Like Kawakawa before them, this teensy hamlet decided to let some arty nut jobs grasp the reigns and hoped they would shit out a winner.
But unlike the Hundertwasser loos, the Matakana facilities are actually attractive (sorry, don’t hate me but I just fucking hate abstract surrealism. It makes me feel nauseated).
Because I am a first class researcher, with genuine professional citation standards, I looked on Wikipedia and found out that the Matakana bathrooms took 7 years to complete and were the outcome of a design competition won by a local guy, in his first year at Elam Art School. The body of the toilets represent the bows of local fishing vessels in a nod to their oceanic heritage, but who really knows about the disembodied bisected heads. A nod to downing a couple tabs of acid and a handful of laxatives simultaneously and hoping for the best? I could make up some art wank, but why bother when there are toilets to review.
I like concrete, and I like shapes sprayed with concrete, so these fulfill my Playschool level need for geometric eccentricities.
They have pride of place at the juncture where the high street leads out of town. They sit like Ned Stark’s head atop it’s spike on the walls of King’s Landing.
The bathrooms back on to a very pretty wee park, with a stream and play areas etc.

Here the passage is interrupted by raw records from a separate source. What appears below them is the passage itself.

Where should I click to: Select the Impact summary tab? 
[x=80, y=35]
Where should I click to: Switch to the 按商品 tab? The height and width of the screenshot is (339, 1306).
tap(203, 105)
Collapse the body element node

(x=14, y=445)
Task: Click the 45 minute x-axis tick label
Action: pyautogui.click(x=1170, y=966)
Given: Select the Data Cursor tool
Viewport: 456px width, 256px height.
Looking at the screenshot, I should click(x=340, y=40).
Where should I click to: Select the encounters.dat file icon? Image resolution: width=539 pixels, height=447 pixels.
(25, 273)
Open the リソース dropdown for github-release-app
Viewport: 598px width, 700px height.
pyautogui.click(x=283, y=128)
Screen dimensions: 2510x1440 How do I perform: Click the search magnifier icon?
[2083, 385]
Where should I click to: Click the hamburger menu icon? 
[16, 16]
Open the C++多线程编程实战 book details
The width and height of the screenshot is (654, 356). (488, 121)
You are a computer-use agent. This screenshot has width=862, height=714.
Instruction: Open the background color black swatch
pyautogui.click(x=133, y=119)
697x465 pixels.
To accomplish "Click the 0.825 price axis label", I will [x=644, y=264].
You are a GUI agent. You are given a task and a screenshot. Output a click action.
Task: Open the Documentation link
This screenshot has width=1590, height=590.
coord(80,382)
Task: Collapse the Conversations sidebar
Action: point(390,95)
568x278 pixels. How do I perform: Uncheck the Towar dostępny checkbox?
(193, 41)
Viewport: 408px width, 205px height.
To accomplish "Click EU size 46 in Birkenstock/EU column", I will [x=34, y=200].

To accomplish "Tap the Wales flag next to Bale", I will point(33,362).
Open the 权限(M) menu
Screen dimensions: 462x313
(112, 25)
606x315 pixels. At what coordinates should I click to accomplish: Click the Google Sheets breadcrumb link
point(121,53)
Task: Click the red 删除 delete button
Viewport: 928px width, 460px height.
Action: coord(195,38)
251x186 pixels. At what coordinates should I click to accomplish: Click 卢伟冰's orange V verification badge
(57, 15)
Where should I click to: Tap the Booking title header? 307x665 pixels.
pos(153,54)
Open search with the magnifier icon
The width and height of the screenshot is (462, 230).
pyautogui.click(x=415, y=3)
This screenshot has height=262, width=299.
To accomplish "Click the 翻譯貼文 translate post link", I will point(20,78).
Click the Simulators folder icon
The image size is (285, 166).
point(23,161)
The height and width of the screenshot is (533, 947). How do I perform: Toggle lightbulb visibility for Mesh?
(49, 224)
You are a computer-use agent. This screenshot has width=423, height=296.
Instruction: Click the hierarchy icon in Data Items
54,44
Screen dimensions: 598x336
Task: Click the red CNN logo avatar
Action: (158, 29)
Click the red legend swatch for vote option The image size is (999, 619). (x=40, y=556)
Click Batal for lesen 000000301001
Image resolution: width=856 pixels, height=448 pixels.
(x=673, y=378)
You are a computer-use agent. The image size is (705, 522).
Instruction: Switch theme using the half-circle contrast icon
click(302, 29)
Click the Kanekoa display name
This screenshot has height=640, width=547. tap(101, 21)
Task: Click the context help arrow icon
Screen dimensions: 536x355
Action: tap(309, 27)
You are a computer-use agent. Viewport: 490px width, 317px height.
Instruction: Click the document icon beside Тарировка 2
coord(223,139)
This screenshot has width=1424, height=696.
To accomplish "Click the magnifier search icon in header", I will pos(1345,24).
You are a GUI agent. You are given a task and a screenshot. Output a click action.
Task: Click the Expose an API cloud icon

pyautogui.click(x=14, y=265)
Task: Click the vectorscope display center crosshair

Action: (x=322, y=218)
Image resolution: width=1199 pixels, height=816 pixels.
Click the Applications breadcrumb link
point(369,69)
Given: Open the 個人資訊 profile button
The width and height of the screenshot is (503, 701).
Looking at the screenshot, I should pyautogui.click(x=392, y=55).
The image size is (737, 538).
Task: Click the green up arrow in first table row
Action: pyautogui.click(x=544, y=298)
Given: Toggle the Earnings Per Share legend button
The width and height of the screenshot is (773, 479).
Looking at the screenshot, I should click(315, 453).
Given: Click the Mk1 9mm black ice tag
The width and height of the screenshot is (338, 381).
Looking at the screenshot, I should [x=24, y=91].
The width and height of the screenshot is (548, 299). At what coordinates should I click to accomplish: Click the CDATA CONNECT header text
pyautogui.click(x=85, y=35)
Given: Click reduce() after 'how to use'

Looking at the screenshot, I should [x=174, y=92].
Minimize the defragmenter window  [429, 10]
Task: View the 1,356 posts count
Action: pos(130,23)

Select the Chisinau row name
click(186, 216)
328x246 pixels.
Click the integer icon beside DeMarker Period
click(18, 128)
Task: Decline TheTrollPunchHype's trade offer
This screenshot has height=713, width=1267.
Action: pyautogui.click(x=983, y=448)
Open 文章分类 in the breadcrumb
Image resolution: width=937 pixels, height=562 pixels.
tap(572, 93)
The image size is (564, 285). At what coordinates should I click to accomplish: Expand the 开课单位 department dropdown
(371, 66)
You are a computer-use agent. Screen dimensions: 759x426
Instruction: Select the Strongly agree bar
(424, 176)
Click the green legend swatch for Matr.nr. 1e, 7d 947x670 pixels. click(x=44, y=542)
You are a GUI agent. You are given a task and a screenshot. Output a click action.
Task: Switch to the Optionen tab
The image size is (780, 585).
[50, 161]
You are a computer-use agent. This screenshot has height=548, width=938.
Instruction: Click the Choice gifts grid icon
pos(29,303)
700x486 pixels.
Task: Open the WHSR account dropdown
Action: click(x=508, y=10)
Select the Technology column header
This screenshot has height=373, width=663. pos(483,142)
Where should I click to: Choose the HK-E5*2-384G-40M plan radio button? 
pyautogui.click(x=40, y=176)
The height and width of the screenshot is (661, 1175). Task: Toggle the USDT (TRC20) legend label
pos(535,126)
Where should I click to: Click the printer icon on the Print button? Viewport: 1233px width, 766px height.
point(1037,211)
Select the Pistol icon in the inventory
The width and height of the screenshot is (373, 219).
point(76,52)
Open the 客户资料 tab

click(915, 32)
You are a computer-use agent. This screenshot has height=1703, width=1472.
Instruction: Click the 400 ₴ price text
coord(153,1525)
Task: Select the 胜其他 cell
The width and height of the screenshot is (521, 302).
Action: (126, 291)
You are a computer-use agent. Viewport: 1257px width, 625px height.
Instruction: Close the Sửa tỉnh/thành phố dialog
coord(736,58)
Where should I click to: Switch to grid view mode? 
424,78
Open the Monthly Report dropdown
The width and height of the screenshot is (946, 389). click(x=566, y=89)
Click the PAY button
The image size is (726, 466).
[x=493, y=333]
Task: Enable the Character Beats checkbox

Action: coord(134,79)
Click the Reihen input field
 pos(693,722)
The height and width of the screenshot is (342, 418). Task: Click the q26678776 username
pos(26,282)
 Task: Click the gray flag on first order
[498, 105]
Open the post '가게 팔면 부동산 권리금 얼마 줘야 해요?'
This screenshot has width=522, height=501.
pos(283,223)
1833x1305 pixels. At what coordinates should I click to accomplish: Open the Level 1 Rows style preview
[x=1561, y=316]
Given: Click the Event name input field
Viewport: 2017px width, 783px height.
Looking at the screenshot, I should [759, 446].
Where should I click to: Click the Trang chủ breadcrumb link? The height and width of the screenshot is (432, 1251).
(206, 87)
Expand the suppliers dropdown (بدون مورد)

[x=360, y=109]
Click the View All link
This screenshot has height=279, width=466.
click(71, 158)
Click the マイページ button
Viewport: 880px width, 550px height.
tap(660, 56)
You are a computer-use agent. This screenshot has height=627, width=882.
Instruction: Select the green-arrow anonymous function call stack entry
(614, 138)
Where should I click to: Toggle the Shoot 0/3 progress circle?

There are two stalls, both of which are disabled access and unisex. The gendered signs have been hand crafted by a local artist. I’m not sure who did them but they are very cute and cartoon like. Sadly, other people liked them a little too much. In fact enough to pry them from the toilet door and nick off with them. That is cunty because now the rest of us don’t get to enjoy them. I really fucking hate people like this, with no sense of community. Selfish pricks. I hope they get a really bad sunburn and it hurts to sleep so they get very tired and do badly in an important job meeting.
The exterior doors of the toilet have been heavily graffiti’d by scratching into the Macrocapa.
Now, I’m not a fan of most graffiti as much as I’m not a fan of defacing public structures, but I don’t feel like these scratches take away from the bathroom’s overall charm. In some ways they are quite nice, if only they were less “tag-y” and more social like the scratched glass panes at The Red House built by William Morris.
Inside the floors and one wall are mosaiced in orange stone or rock, maybe it’s pottery left overs, either way I like that it’s different but I stand by my opinion that almost all chunky modern mosaic is fucking ugly. It’s a terrible old lady craft made out of left over trash. I have seen exceptions to this general rule in the National Museum of Naples, but those were fine, detailed pieces of art, not left over scraps glued together like a prisoners art project and mailed to their pen-pal bride.
It was very difficult to get a quick subtle picture of the inside of these toilets as the doors weigh a fucking ton and the second they close it is dark as the arsehole of Satan in there.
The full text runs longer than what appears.